Error when training model on M3 Max MPS

Hi there,

I ran into an error when trying to train a model on M3 Max MBP. Python version is 3.10 with nightly Pytorch build:

ValueError: Expected parameter loc (Tensor of shape (128, 10)) of distribution Normal(loc: torch.Size([128, 10]), scale: torch.Size([128, 10])) to satisfy the constraint Real(), but found invalid values:
tensor([[nan, nan, nan, …, nan, nan, nan],
[nan, nan, nan, …, nan, nan, nan],
[nan, nan, nan, …, nan, nan, nan],
…,
[nan, nan, nan, …, nan, nan, nan],
[nan, nan, nan, …, nan, nan, nan],
[nan, nan, nan, …, nan, nan, nan]], device=‘mps:0’,
grad_fn=)

I would like to know if this issue is specifically because I am using a beta version of Pytorch or because I am doing something wrong with the script.
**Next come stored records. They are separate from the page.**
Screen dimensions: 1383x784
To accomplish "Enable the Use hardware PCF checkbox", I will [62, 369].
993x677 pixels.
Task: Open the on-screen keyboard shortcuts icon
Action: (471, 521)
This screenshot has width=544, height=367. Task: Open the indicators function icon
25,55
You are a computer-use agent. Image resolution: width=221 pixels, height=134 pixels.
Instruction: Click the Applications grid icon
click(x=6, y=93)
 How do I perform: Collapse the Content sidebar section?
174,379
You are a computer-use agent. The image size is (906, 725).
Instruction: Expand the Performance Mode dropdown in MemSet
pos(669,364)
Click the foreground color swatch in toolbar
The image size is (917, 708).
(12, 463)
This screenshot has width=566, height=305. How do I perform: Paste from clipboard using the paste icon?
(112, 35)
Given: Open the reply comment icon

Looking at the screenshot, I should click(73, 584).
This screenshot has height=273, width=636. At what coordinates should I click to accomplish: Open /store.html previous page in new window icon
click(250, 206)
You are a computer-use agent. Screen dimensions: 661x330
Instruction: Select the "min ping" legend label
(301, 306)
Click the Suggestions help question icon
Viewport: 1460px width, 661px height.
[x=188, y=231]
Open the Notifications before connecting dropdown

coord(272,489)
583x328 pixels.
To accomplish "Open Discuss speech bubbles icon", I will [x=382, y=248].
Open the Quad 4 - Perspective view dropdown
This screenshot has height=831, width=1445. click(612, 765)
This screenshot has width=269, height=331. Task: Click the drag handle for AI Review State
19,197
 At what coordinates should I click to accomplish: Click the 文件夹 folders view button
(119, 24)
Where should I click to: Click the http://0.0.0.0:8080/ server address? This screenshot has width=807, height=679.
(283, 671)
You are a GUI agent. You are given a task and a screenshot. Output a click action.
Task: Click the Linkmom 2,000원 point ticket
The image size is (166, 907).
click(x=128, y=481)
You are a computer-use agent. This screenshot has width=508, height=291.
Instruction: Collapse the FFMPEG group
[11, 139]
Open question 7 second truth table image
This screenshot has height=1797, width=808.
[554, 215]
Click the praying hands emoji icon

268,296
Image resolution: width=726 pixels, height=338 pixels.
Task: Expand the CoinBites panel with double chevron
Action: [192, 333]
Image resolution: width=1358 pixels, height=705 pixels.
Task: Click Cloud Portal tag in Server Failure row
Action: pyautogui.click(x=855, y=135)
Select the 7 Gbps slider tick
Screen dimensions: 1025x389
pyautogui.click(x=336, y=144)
I am new to Python sc-seq analysis, so I apologize in advance if this question is trivial.

Thank you for your time!

Hi, we’ve had some issues with NaNs in MultiVI and gimVI, are you using either of those models by chance? If so, I’d try downgrading to scvi-tools==0.20.3 and checking if the issue still persists.

I’ll also note that our models are not fully compatible with PyTorch MPS builds as the lgamma kernel is not supported with that backend yet, but based on the traceback, that doesn’t seem to be the source of the error here.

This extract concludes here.